According to this blog, the Supreme Court recently instated a rule that gives judges the ability to issue search warrants, with the probable cause being that the person in questions computer was using the Tor browser. However, this is slightly over dramatic and incorrect. Firstly, what is the Tor browser anyways? Well Tor is simply a web browser that you can use to make yourself and your activities on the internet anonymous. This has some very obvious benefits for the average man, such as protecting your privacy for network surveillance and traffic analysis. However, this also enables users to perform illegal activities on Tor without the authorities being able to trace their IP addresses to their location. It should be noted, however, that the majority of Tor users do not preform any illegal activities, and Facebook has even stated that 1 million Tor users only use it for social media.
What this article suggests however, is that by using Tor, you are subject to be warranted and searched, which is essentially the digital equivalent of having your house searched for having your curtains drawn. However, this is alarmist and incorrect. What it really means is that they don’t have to know where you are and apply for the warrant in that jurisdiction. They are still held to the same legal standards to get the warrant in the first place.

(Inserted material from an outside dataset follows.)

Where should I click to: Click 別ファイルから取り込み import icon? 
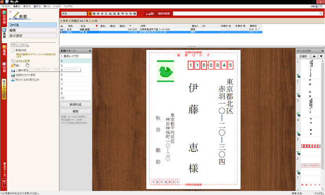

I think the rule change is unwarranted, and expands the scope of Federal power unnecessarily, but it does not eliminate the probable cause/warrant requirement, merely states that if probable cause exists to search a device any judge presiding over a location where a crime was supposedly committed with the aid of that device can issue a search warrant for such device, even if it’s location is hidden by technology (Tor). Compared to as it stands now, the proper venue to seek a search warrant is in the location of the property to be seized. Gets hard to do when the location is hidden.